Prosperidad y perdición
La lectura de Deuteronomio es Moisés instruyendo al pueblo antes de que entren en la tierra prometida. Es muy directo. Debes elegir entre la vida y la muerte. Entre la prosperidad y la perdición. Parece que la elección sería obvia. ¿No elegiríamos la vida? ¿No querríamos ser prósperos?
Aparentemente, no era tan obvio. El pueblo se alejó de Dios una y otra vez. Eligieron otros dioses. Quebrantaron Sus mandamientos. Y como notaron, cuando se alejaron, Dios los abandonó a sus propios planes hasta que estuvieron en una situación tan desesperada que se volverían a Dios. Dios los traería de vuelta. Y les ofreció los mismos términos. Debes elegir entre la vida y la muerte, la prosperidad y la perdición. ¿Aprendieron la lección? No.
¿Te parece evidente la respuesta? ¿Qué eliges? ¿Qué has elegido en el pasado? Nuestra respuesta debe ser que lo hemos hecho mucho mejor que el pueblo hebreo. Deseamos vivir de acuerdo con los mandamientos, pero fallamos.
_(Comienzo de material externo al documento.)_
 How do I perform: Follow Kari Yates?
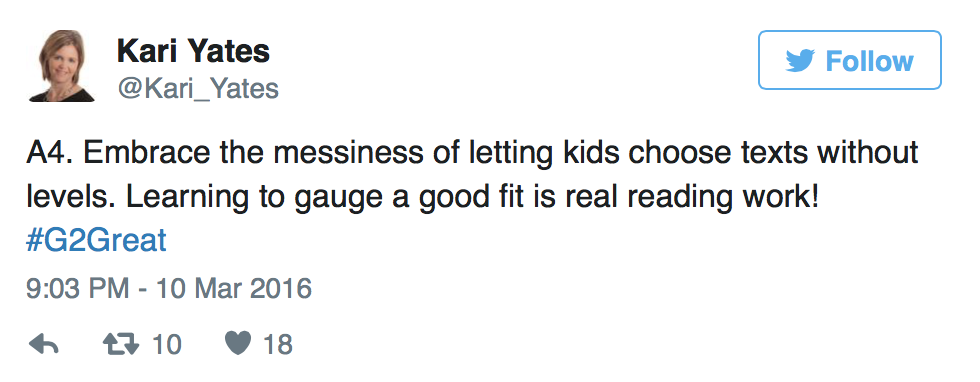(x=849, y=60)
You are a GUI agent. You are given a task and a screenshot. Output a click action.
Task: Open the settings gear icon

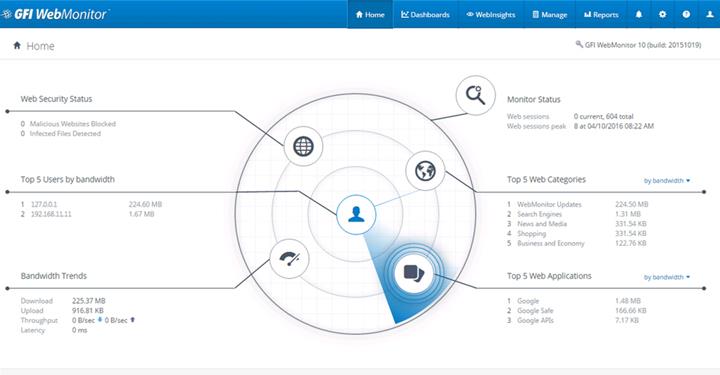pos(662,14)
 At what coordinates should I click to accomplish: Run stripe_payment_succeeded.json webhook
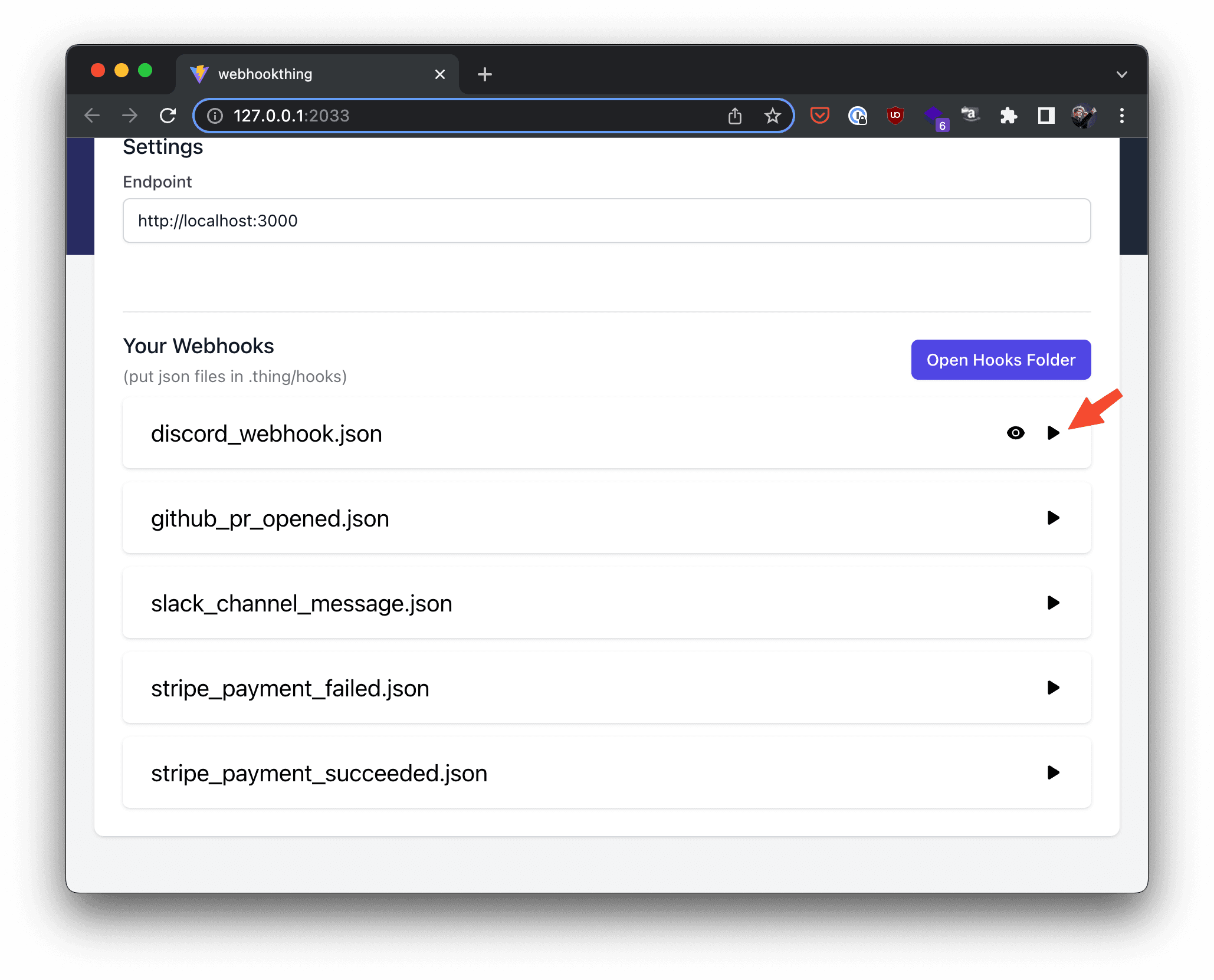pos(1053,772)
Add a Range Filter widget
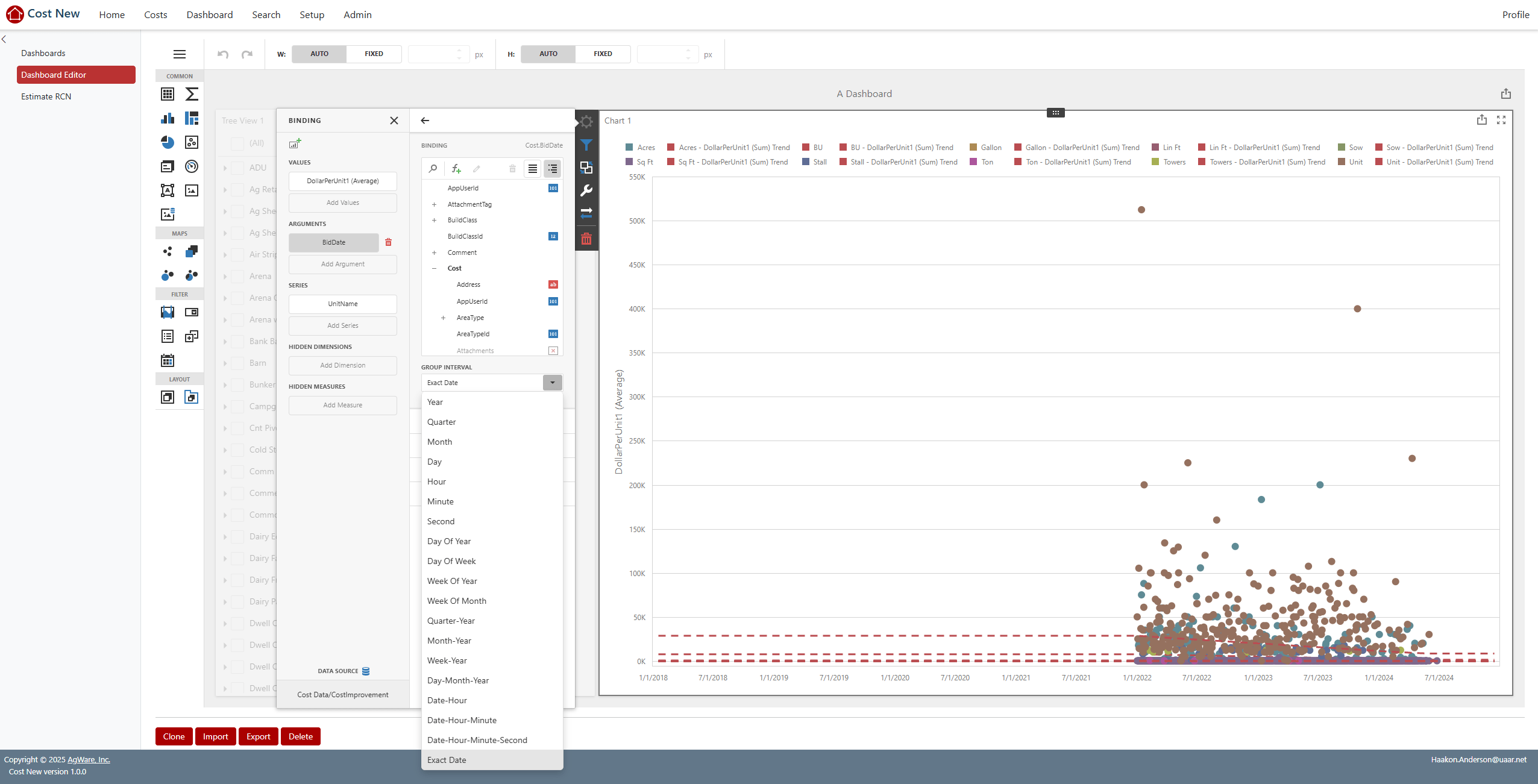The height and width of the screenshot is (784, 1538). coord(167,312)
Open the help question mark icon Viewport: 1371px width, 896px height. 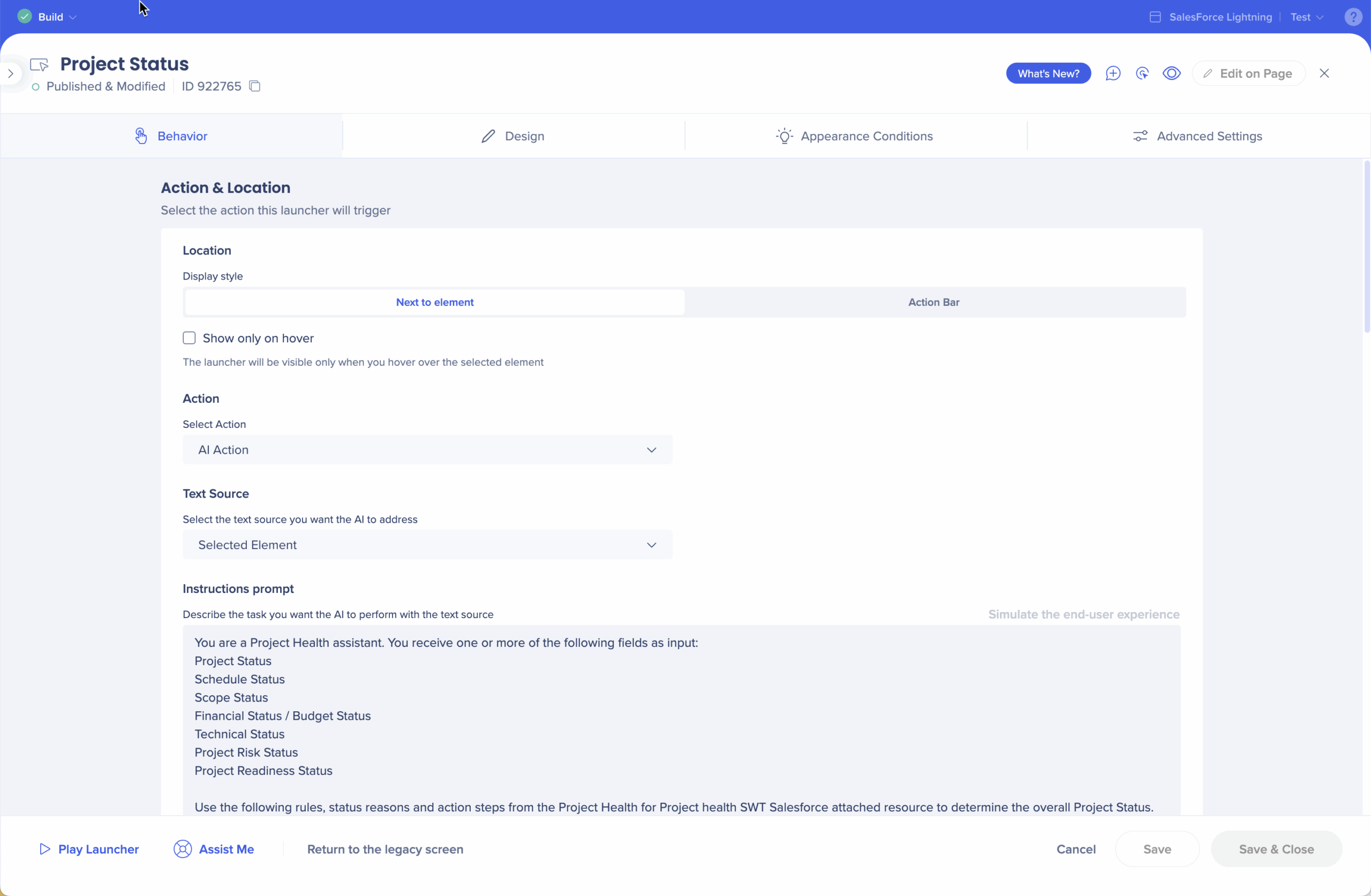[1353, 17]
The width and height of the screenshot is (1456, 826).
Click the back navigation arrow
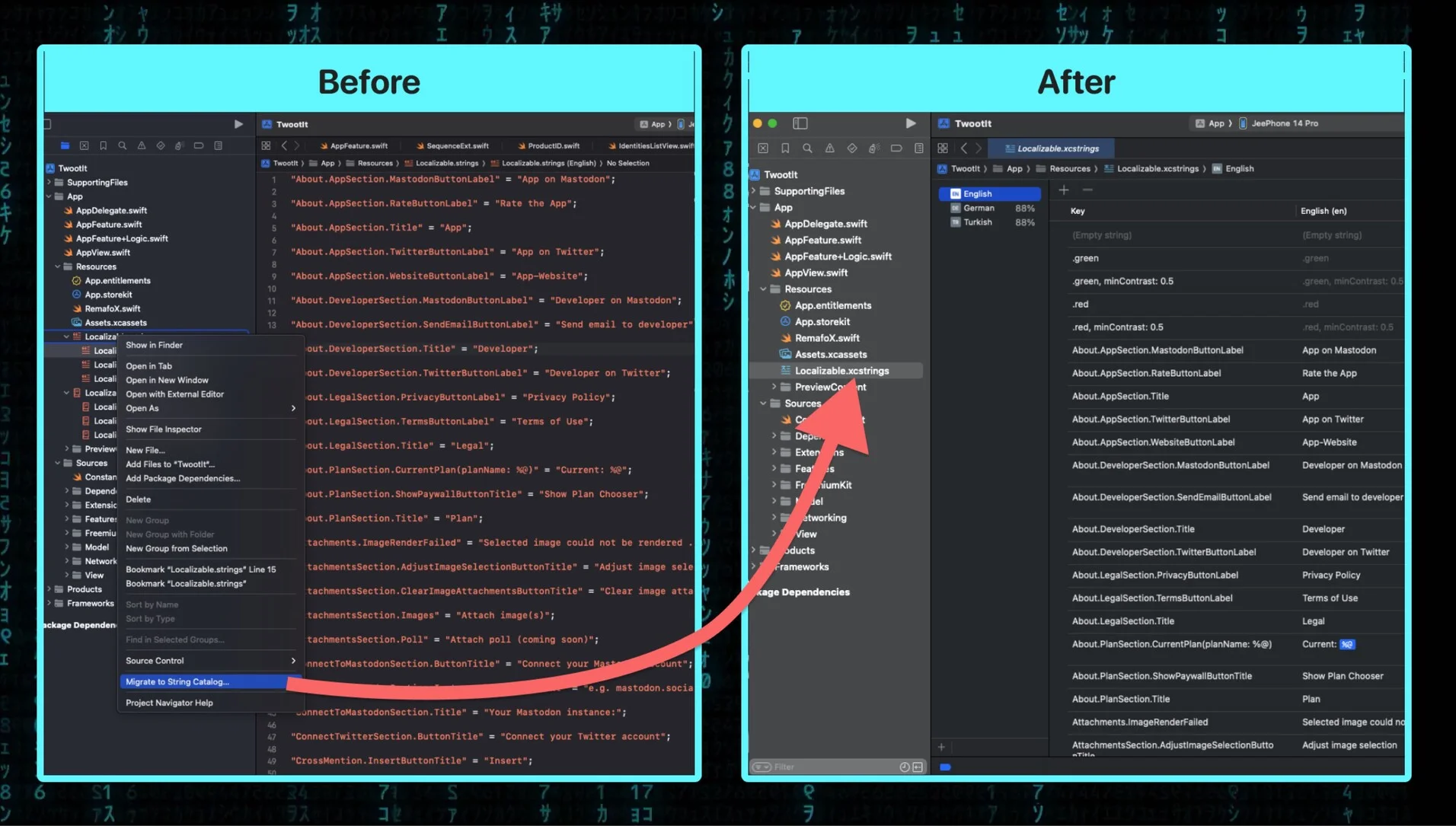963,148
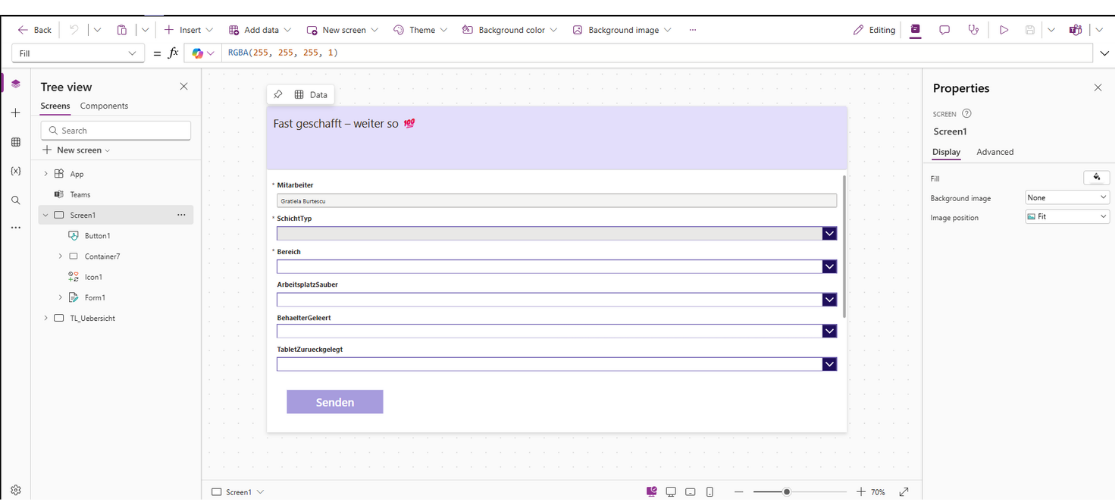Click fit-to-window icon beside 70%

point(904,492)
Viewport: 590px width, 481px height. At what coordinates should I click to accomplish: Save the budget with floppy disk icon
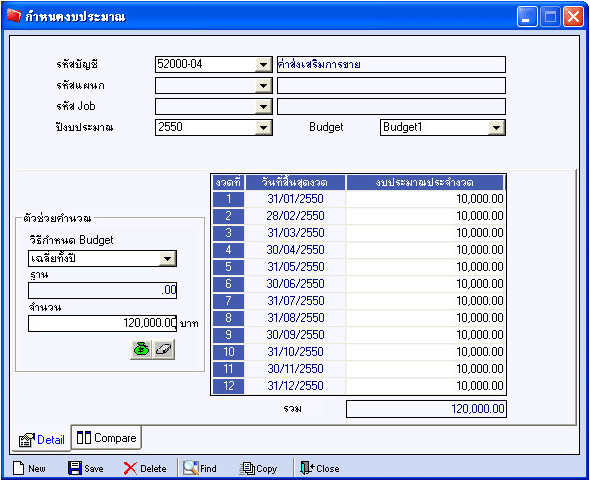(75, 469)
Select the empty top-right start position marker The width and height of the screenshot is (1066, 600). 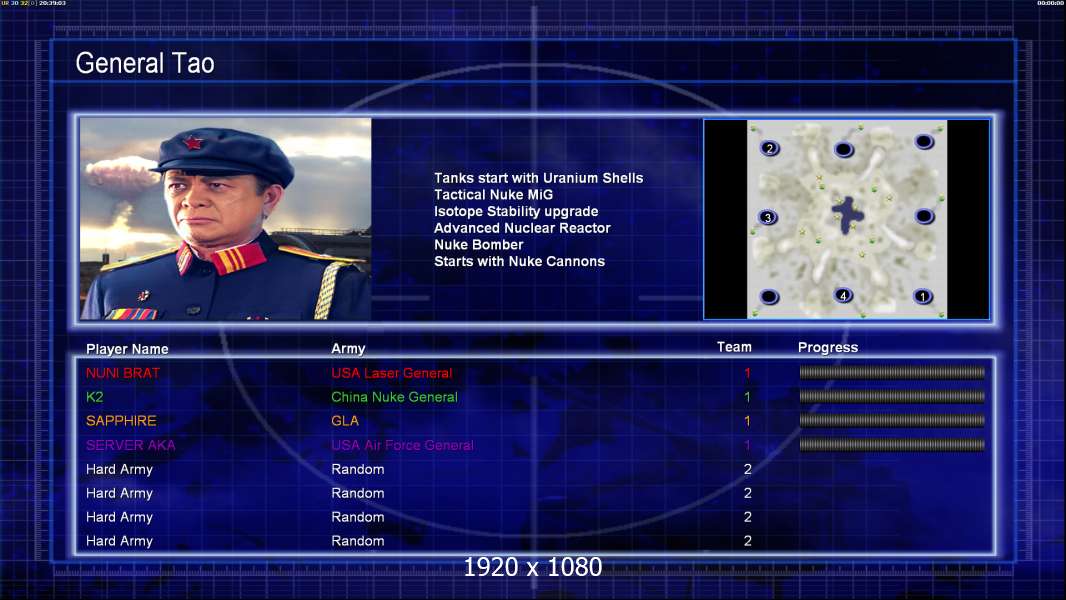coord(924,142)
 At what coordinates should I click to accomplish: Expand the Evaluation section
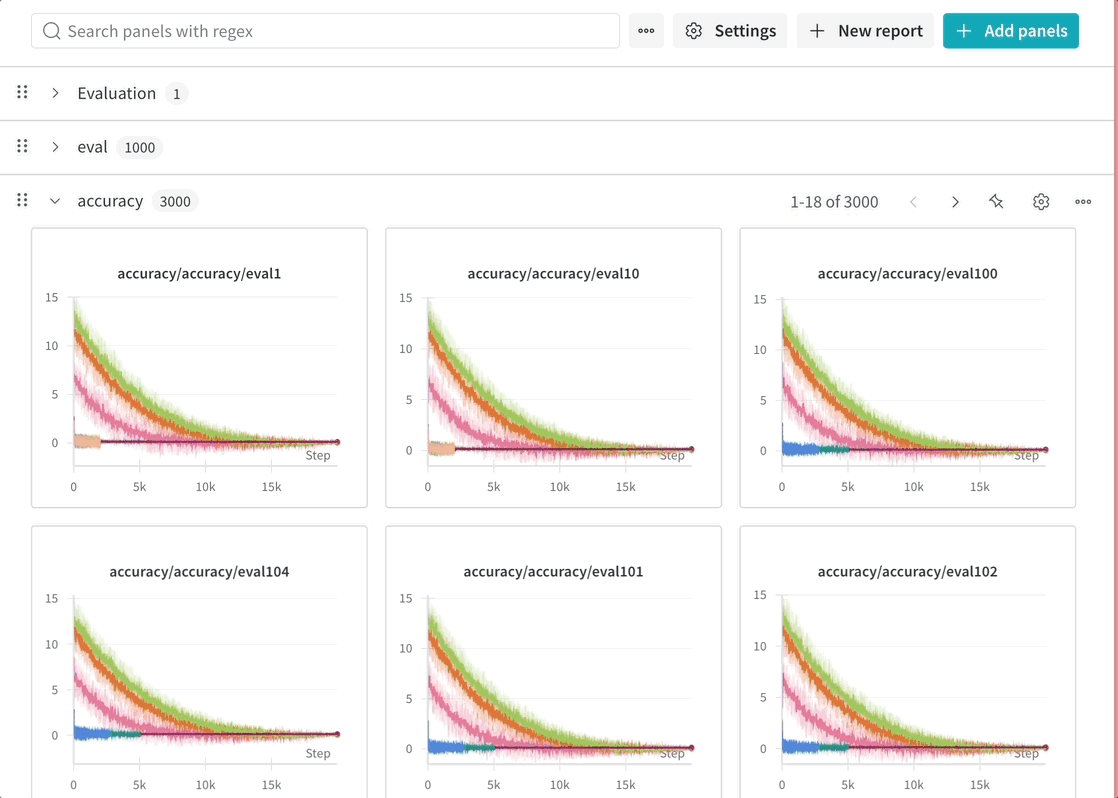pyautogui.click(x=55, y=93)
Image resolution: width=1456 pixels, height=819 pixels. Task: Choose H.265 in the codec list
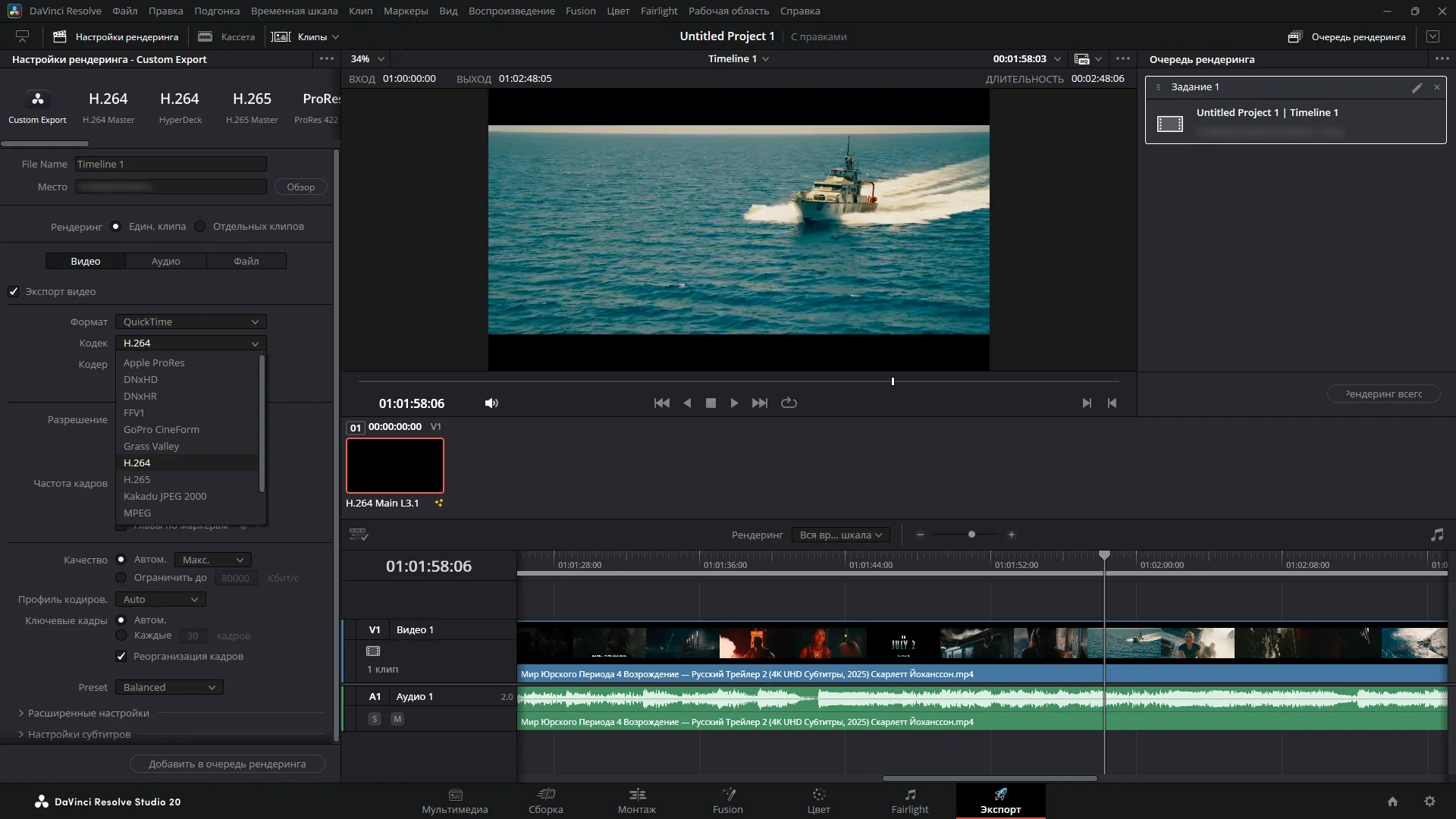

Afortunadamente, Dios ha enviado a Su Hijo para redimirnos. Para traernos de vuelta para reconciliarnos con Dios. Aquí Dios es nuevamente contundente. Debes tomar tu cruz y seguir a Jesús. Puede parecernos imposible, pero recuerde que Dios nos da solo lo que podemos manejar. Solo necesitamos confiar en Él. Todos los días hay cruces que abordar. Acepta lo que Dios te da. Busca Su ayuda. Pide Su gracia para darte valor y fuerza. Elige la vida.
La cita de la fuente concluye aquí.